Doctors disagree about whether it is a distinct disease that’s caused by pregnancy or a form of pustular psoriasis that’s triggered by pregnancy. Despite the name “herpetiformis,” the rash is not caused by a herpes virus. It is named “herpetiformis " based on the appearance of the pustules, which can look like those that are caused by herpes viruses (such as chickenpox.) Impetigo herpetiformis is unrelated to a similarly named condition called dermatitis herpetiformis, a rash that has been coined the “celiac rash.”

What It Looks Like

The rash begins as pus-filled bumps, or pustules, on the edges of a red area of skin on the inner thighs and groin. The pustules join and spread to the trunk and extremities, usually sparing the face, hands, and feet. However, the rash can spread to the mucous membranes of the mouth and the nail beds.
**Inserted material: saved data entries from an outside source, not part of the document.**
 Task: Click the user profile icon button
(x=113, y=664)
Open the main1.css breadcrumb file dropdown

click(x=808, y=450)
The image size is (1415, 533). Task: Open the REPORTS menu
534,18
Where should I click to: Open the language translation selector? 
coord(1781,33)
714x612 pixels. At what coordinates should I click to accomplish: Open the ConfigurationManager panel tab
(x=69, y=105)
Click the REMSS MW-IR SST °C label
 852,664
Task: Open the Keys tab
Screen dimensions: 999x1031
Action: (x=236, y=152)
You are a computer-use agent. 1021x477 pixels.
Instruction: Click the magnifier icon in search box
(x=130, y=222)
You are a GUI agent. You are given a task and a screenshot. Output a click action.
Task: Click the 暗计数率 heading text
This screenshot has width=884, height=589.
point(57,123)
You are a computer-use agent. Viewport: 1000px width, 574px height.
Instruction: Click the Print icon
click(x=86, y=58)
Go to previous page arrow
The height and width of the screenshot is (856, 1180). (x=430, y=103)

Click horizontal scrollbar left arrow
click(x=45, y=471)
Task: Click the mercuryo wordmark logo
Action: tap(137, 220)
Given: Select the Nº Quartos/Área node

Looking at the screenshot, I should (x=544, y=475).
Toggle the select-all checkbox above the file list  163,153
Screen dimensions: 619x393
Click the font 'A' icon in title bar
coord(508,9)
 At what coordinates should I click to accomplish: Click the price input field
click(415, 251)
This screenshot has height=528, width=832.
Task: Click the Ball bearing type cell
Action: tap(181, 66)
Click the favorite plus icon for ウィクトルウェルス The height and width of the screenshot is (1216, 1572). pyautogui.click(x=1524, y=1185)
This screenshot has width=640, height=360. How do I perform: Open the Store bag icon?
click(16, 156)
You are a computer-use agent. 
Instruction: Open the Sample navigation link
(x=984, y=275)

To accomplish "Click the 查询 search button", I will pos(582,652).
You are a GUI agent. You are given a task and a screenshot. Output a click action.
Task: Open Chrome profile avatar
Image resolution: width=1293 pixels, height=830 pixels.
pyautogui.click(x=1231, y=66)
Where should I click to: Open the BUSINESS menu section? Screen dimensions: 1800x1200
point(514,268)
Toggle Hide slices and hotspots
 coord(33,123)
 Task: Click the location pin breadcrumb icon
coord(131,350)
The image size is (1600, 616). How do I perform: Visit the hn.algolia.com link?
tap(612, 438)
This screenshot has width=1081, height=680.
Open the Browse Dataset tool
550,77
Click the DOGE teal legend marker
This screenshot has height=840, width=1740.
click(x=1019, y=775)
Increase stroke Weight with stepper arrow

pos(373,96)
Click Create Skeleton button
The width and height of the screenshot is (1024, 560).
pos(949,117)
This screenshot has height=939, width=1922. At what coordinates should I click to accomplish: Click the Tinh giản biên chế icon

Pus is present, but these lesions are not infected with bacteria, though they can become infected throughout the course of the disease.

Who Is at Risk

Women who have a parathyroid disorder called hypoparathyroidism may be susceptible to this condition during pregnancy as calcium and albumin levels in the blood fall. It’s also currently thought that women who have certain gene mutations may be at a greater risk of developing the rash. It’s not known why the rash occurs during pregnancy but not at other times. However, there are many skin changes that normally occur during pregnancy. 

Symptoms

Impetigo herpetiformis is frequently accompanied by significant symptoms such as fever, chills, nausea, vomiting, diarrhea, and fatigue. Some women experience low levels of calcium and phosphate in the blood. 

Diagnosis

Impetigo herpetiformis is usually diagnosed by its symptoms and its characteristic rash. A skin biopsy is typically performed to rule out other pregnancy-related conditions. Some studies have linked the condition to genetic mutations, so it is possible that some physicians may order genetic testing.

What Else Could It Be?

There are many types of rashes that can be seen in pregnancy. A fairly common rash called pruritic urticarial papules and plaques in pregnancy (also known as PUPPP, PUPPS, or PEP) occurs in one out of every 160 pregnant women. Similar to impetigo herpetiformis, this rash most often occurs in the third trimester of pregnancy, but in contrast, it tends to be very itchy.

Treatment

Impetigo herpetiformis is treated with the oral steroid prednisone. The beginning dose is usually fairly high and then it’s tapered very slowly once symptoms are under control. Sometimes steroids are not well tolerated. If this is the case, then other medications may be used. Antibiotics are used only if the rash becomes secondarily infected. Blood levels of calcium, phosphate, and albumin are monitored throughout the course of the disease.

What Effect Can the Condition Have on Baby

According to research, impetigo herpetiformis is associated with the risk of stillbirth and placental insufficiency. Early recognition is important to reduce both maternal and fetal morbidity.  So if you suspect that you may have impetigo herpetiformis, call your doctor right away.